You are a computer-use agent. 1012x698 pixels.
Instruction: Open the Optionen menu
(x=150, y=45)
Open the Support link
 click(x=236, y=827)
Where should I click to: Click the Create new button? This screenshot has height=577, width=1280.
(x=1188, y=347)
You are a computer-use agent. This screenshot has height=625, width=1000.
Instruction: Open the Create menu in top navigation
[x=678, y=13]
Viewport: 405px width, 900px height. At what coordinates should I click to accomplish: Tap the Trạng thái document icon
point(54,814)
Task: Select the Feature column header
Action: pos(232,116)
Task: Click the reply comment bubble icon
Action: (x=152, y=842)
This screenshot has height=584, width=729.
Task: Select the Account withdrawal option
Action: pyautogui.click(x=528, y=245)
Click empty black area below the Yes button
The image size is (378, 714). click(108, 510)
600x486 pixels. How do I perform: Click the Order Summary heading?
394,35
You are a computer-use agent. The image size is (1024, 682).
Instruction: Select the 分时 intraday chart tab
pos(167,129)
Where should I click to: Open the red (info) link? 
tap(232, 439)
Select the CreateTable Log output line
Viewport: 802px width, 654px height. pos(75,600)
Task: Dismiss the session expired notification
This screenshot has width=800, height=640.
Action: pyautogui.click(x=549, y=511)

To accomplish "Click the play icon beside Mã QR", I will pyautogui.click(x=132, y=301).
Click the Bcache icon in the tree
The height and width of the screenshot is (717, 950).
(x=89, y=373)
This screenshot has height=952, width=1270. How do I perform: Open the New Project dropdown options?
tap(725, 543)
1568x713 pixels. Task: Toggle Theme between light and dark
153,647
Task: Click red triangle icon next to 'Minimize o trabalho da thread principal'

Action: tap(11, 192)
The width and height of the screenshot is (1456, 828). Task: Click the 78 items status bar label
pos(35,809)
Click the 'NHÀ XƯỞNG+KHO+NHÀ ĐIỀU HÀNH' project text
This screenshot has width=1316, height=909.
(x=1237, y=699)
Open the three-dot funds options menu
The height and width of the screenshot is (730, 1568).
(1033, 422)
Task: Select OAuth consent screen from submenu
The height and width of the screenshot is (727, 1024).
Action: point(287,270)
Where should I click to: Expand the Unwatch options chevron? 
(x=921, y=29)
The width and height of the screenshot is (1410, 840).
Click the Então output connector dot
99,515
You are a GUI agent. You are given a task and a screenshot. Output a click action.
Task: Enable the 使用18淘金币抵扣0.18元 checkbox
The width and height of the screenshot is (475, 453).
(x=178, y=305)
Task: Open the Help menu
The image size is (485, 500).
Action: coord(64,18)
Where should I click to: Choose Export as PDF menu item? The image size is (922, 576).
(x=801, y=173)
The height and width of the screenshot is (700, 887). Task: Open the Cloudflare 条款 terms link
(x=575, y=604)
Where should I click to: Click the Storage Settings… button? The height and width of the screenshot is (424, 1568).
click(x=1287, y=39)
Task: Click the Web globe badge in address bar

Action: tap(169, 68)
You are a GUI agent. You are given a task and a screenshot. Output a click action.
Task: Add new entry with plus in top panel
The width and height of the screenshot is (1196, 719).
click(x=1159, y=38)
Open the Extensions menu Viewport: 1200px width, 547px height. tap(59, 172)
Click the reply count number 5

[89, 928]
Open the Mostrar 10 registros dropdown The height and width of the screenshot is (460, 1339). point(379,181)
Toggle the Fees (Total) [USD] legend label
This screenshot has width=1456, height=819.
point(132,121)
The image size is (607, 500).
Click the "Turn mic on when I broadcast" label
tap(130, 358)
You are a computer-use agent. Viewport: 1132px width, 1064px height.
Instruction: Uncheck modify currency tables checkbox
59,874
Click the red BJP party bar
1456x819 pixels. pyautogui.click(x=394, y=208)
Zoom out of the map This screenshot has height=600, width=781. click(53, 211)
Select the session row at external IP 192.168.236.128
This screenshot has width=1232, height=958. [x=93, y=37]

DIRECTIONS FOR THIS TASK - Go through the listing above and copy each line in which the string "agent" is found.

EXPECTED ANSWER -
You are a computer-use agent. 1012x698 pixels.
You are a computer-use agent. This screenshot has height=625, width=1000.
You are a computer-use agent. The image size is (1024, 682).
You are a GUI agent. You are given a task and a screenshot. Output a click action.
You are a GUI agent. You are given a task and a screenshot. Output a click action.
You are a computer-use agent. Viewport: 1132px width, 1064px height.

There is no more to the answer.